5. You can't get a tan from your computer screen. The Computer Tan Web site was created as a hoax to raise awareness about skin cancer.
6. Obese people spend approximately $485 more on clothing, $828 on extra plane seats, and $36 more on gas each year than their thinner counterparts. An overweight driver burns about 18 additional gallons of gas a year.
7. Smokers are four times as likely to report feeling unrested after a night's sleep than nonsmokers. Smokers often experience withdrawal symptoms at night, thus causing periods of restlessness and waking.
8. Eating fruits and vegetables may help your body make its own aspirin. Benzoic acid, a natural substance in fruits and vegetables, causes people to produce their own salicylic acid, the key component that gives aspirin its anti-inflammatory and pain-relieving properties.
9. A 20-minute nap can improve your overall alertness, boost your mood, and increase productivity. In addition, your heart may reap benefits from napping -- a six-year study found that that men who took naps at least three times a week had a 37 percent lower risk of heart-related death.
10. Your kitchen sink is dirtier than your bathroom. There are typically more than 500,000 bacteria per square inch in its drain, and the faucet, basin, and sponge are crawling with germs as well.
11. Four out of five doctors in the UK don't work out enough. Heavy workloads, lack of time and poor motivation contributed to the lack of exercise.

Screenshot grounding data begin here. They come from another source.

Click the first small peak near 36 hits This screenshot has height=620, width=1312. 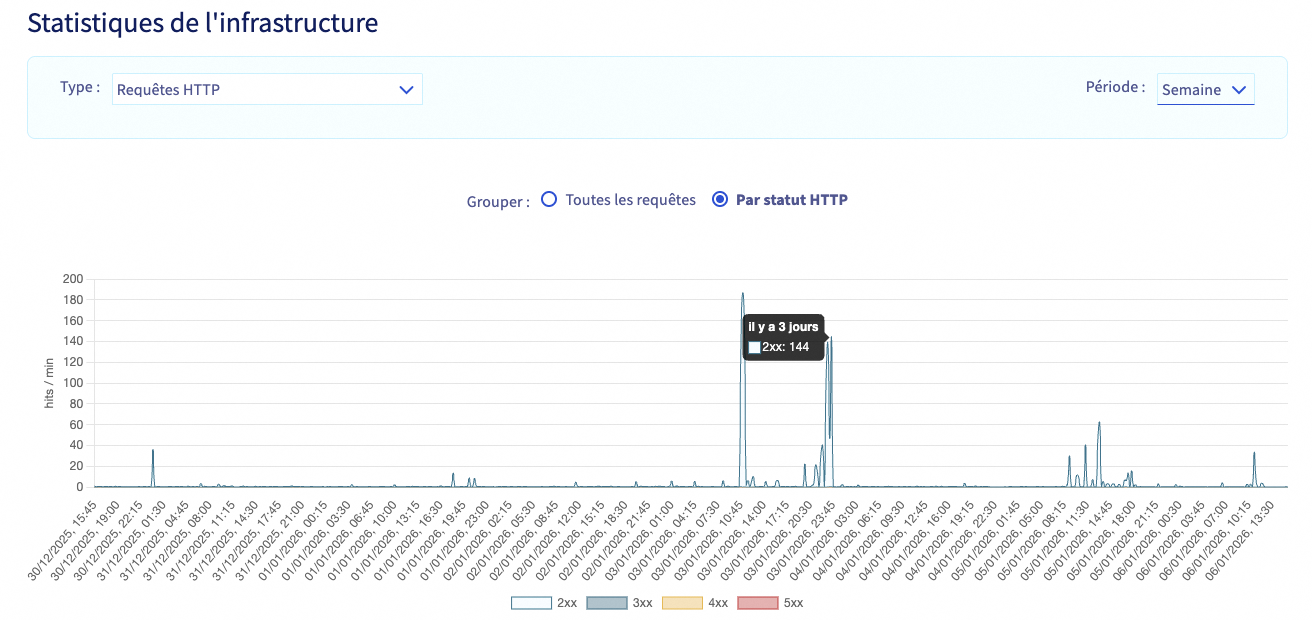click(x=153, y=450)
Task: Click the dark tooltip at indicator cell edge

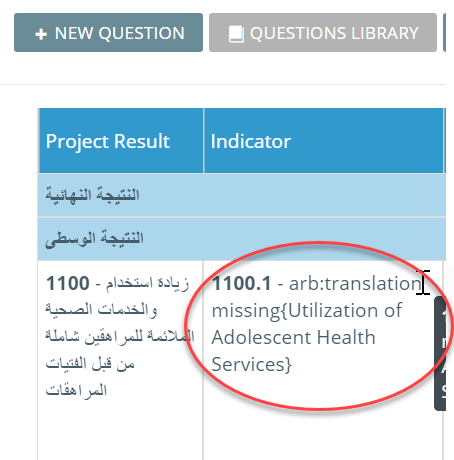Action: (440, 353)
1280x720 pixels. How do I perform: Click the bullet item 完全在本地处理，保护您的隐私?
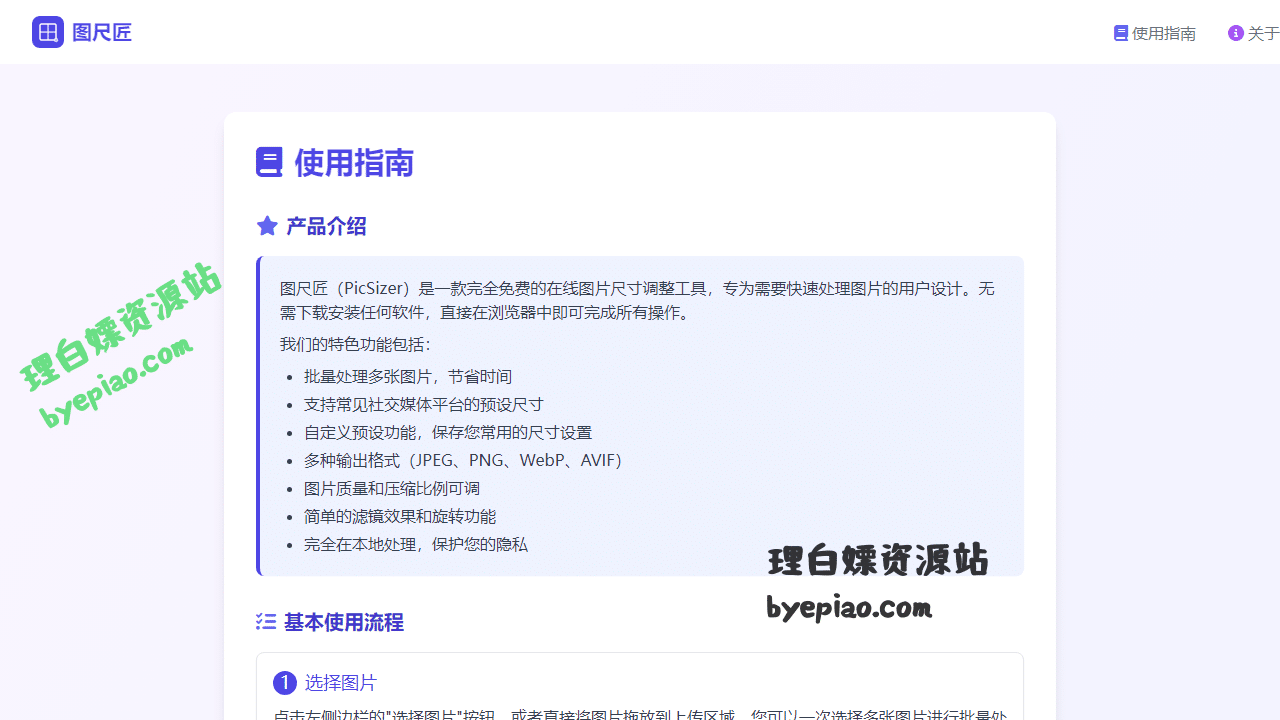(x=414, y=544)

12. Baking soda can whiten teeth, garlic can help treat athlete's foot, and honey can soothe a hangover.
13. Using a food diary can double your weight-loss efforts. Your food diary makes you accountable to yourself and provides you with clues on where the extra calories are sneaking in.
14. Regular exercise can lower a woman's cancer risk -- but only if she's getting enough sleep. The National Cancer Institute followed nearly 6,000 women for almost 10 years. Women in the top half of physical activity levels showed an approximate 20 percent reduction in cancer risk, but sleeping less than seven hours per night resulted in a decreased benefit.

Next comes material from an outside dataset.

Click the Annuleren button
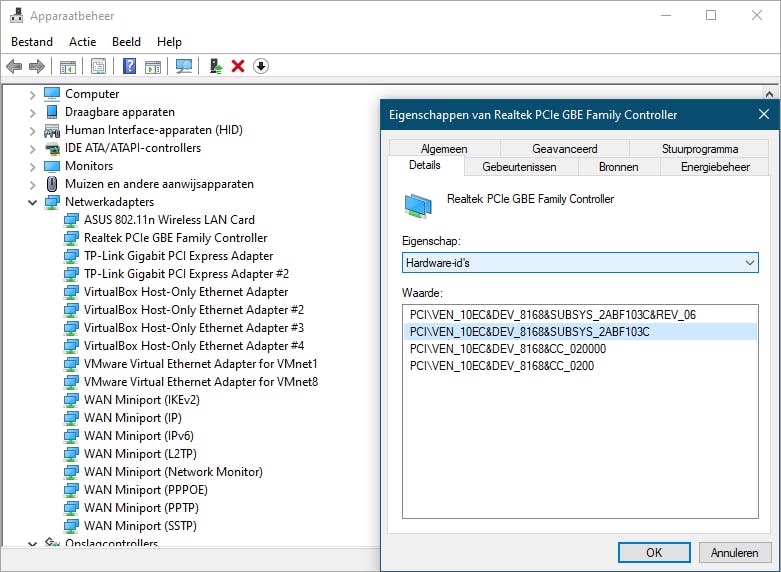 [735, 552]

15. Watching yourself run in a mirror can make a treadmill workout go by faster and feel easier.
16. Third-hand smoke -- the particles that cling to smokers' hair and clothing and linger in a room long after they've left -- is a cancer risk to young children and pets.
17. Walking against the wind, in the water, or while wearing a backpack burns about 50 more calories per hour than walking with no resistance. People who wear pedometers also tend to burn more calories and lose more weight.

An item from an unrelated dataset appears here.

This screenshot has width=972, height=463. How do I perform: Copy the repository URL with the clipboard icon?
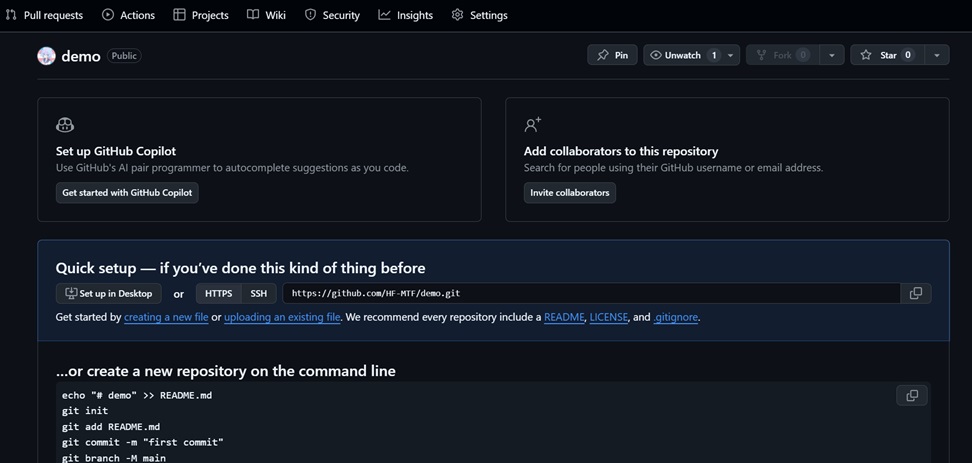point(915,293)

18. Trained sexologists can infer a woman's orgasm history by observing the way she walks. In other news, men find women who wear red sexier than those who wear "cool" colors such as blue and green.
19. Foreign accent syndrome and exploding head syndrome are real (but very rare) medical conditions. A person with exploding head syndrome experiences a loud, indecipherable noise that seems to originate from inside their head. 
20. Vitamins don't seem to help older women guard against cancer or heart disease.
21. Some men experience pain, headaches, or sneezing as a result of ejaculation. The increased activity in the nervous system during orgasm may be the culprit.
22. Germ-killing wipes can spread bacteria from one spot to another if you reuse them.
23. Oatmeal, citrus fruits, and honey can boost your sex drive and improve fertility. Oats produce a chemical that releases testosterone into the blood supply, vitamin C improves sperm count and motility, and vitamin B from honey helps your body use estrogen, a key factor in blood flow and arousal. 
24. Twenty-nine percent of Americans say they have skipped filling a prescription due to the cost, and 23 percent use pill splitting as a way to save money.